— За свободу, за равенство, за братство! — провозгласил Карл, когда десяток бутылок появился на стойке, и налил всем присутствующим по кружке. Крестьяне испуганно и неумело чокались с веселой ватагой. Даже сумрачный подмастерье, несмотря на упрямое нежелание, был вовлечен в попойку. Ему пришлось не только выпить с каждым из пришедших, но, кстати, и рассказать свою биографию, краткую историю немецкого бродяги поневоле, ищущего труда, тоскующего по дому и семье, которых не было, нет и которые вряд ли смогут у него быть.

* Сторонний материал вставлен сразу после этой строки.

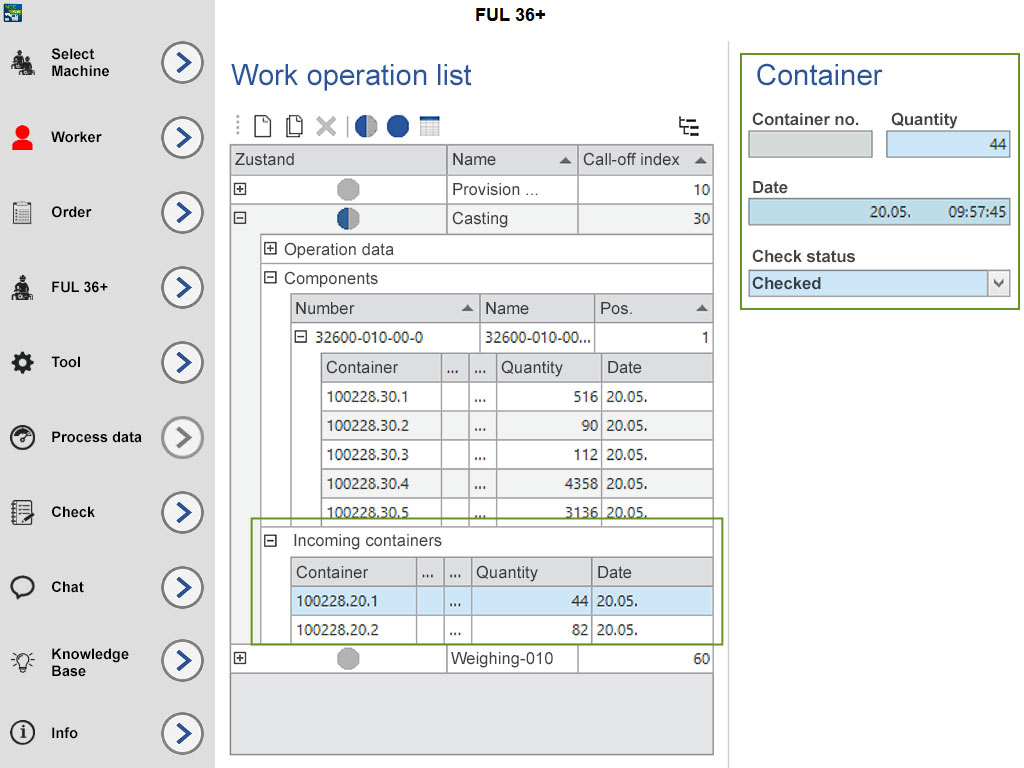Open the Knowledge Base arrow button
This screenshot has width=1024, height=768.
[x=182, y=661]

— Внемли мне, труженик! — приставал Бауэр к подмастерью, дергая его за вылезший из протершегося рукава острый темный локоть. — Время становится все страшнее и величественнее. Пруссия представляет собой сложнейший клубок противоречий. Протестантизм и католическая церковь…
— Да отцепитесь вы от меня! — рабочий в сердцах плюнул. — Я не пьян, как вы, господин.

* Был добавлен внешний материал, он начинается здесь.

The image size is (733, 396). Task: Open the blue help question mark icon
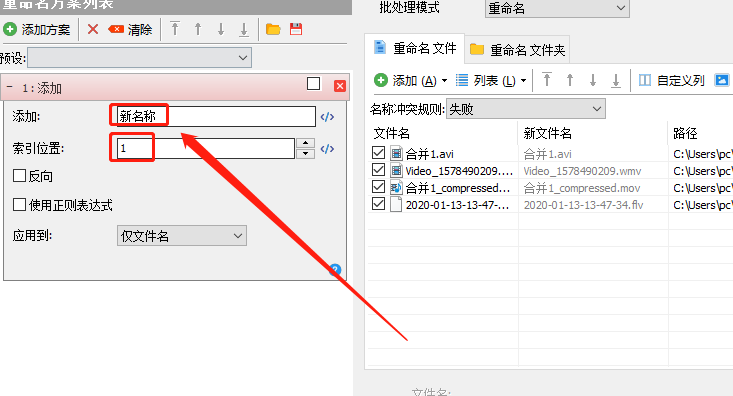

Но Бруно не отпускал обидевшегося на непонятные его речи слушателя.
— Верь, философ возглавит борьбу, в то время как государство упустит руководство…

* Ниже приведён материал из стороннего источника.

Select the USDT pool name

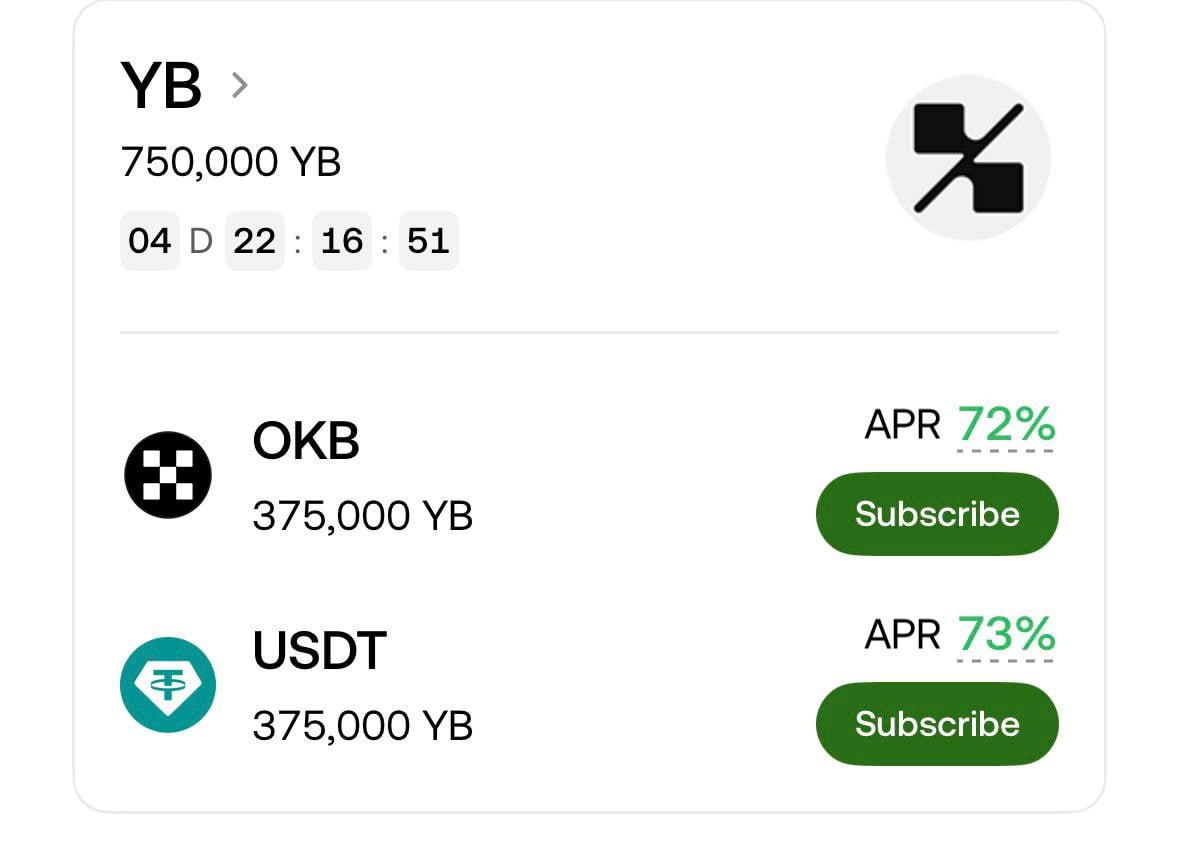tap(319, 650)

Карл пришел на помощь обозлившемуся мастеровому и занял его место перед профессором.
— Философия! — сказал он насмешливо, мгновенно отрезвев и снова став вполне уравновешенным. — Пора стащить это парящее в небесах чудовище на землю. Я говорю это не впервые. Довольно воевать только с религией, которая и так обречена стать прахом на кладбище человеческих заблуждений! Философия должна стать оружием практической борьбы.
Бруно был слишком пьян, чтобы спорить, и Маркс разочарованно отошел к Кёппену, который, вскочив на скользкий стол, собирался отплясывать тирольский пастуший танец.
— «Карманьолу»! — закричал Карл и схватил под руку Альтгауза.
Рутенберг затянул песню. Попадали табуреты. Крестьяне бочком пробирались к двери. Трактирщик готовил хитроумный счет с длинным перечнем разбитой посуды…
В низкую стеклянную дверь заглянул рассвет. Эдгар спал рядом с подмастерьем в углу пивной, за печкой.
На улице ночных сторожей сменяли дворники с метлами. Пир подходил к концу. Взявшись за руки, приятели возвращались в Шарлоттенбург, чтоб до полудня выспаться в гостеприимном доме Бауэров. Так кончилась ночь.
Диссертация, которую спустя день Карл показал Бруно всего лишь в черновике, не получила одобрения. Бауэр ожесточенно раскритиковал даже извечные стихи Эсхила в предисловии. Что-то в работе Маркса мгновенно и глубоко уязвило профессора теологии.
— Прометей, опять Прометей! Самый благородный святой и мученик в философии, сказано у тебя. Зачем этот вызов?
— Но какие это неповторимые строки, — прервал Карл, — какие слова! Они звучат как гром! Голос хрома бессменен в веках…
Разве я не прав, когда говорю вместе с Эпикуром: нечестив не тот, кто отвергает богов толпы, а тот, кто присоединяется к мнению толпы о богах?
Карл стоял, откинув назад большую гордую голову. Бруно почувствовал невольно его силу, его правоту, но не уступил.
— Нет и нет! Зачем дразнить гусей теперь, когда ты не знаешь, как устроится твое будущее? Ты не должен выходить за пределы чисто философского развития. Следует поступиться кое-чем ради кафедры, ради возможности, наконец, жениться и устроиться профессором.
— Что?
Бауэр не был знаком о разгневанным Марксом, он никогда доселе не видал припадков его неодолимой вспыльчивости. Бруно растерялся.
— Что?! Ты предлагаешь мне угодничество, выслуживание? Да это — человеческий недостаток, внушающий мне наибольшее отвращение. Пресмыкаться, лгать, раболепствовать ни в частной, ни в общественной жизни я не буду. Я не хочу прятать свои взгляды под плотной философской формой, загадочной, впрочем, только для глупцов.
— Ты еще не знаешь всей боли комариных укусов. Когда я предостерегаю, во мне говорит осторожность и снова осторожность. Займи кафедру и затем бросайся в бой.
— Чем вооруженный? Графином и тряпкой от грифельной доски? Нет. И цитировать Библию я не стану в угоду филистерам и трусам. В Эсхиле я полюбил не только величавого поэта, но и борца за человечество. Его Прометей — неповторимый символ.
— Как бы тебе самому не стать Прометеем, пригвожденным к скале.
— Ты мне чрезмерно льстишь.
— Я вижу, Карл, практическая деятельность отвлекает тебя в сторону от больших идей все дальше. Бессмыслица! Ты — прирожденный ученый. Теория к тому же является в настоящее время сильнейшей практикой, и мы еще не можем знать, в какой мере мощь ее будет расти.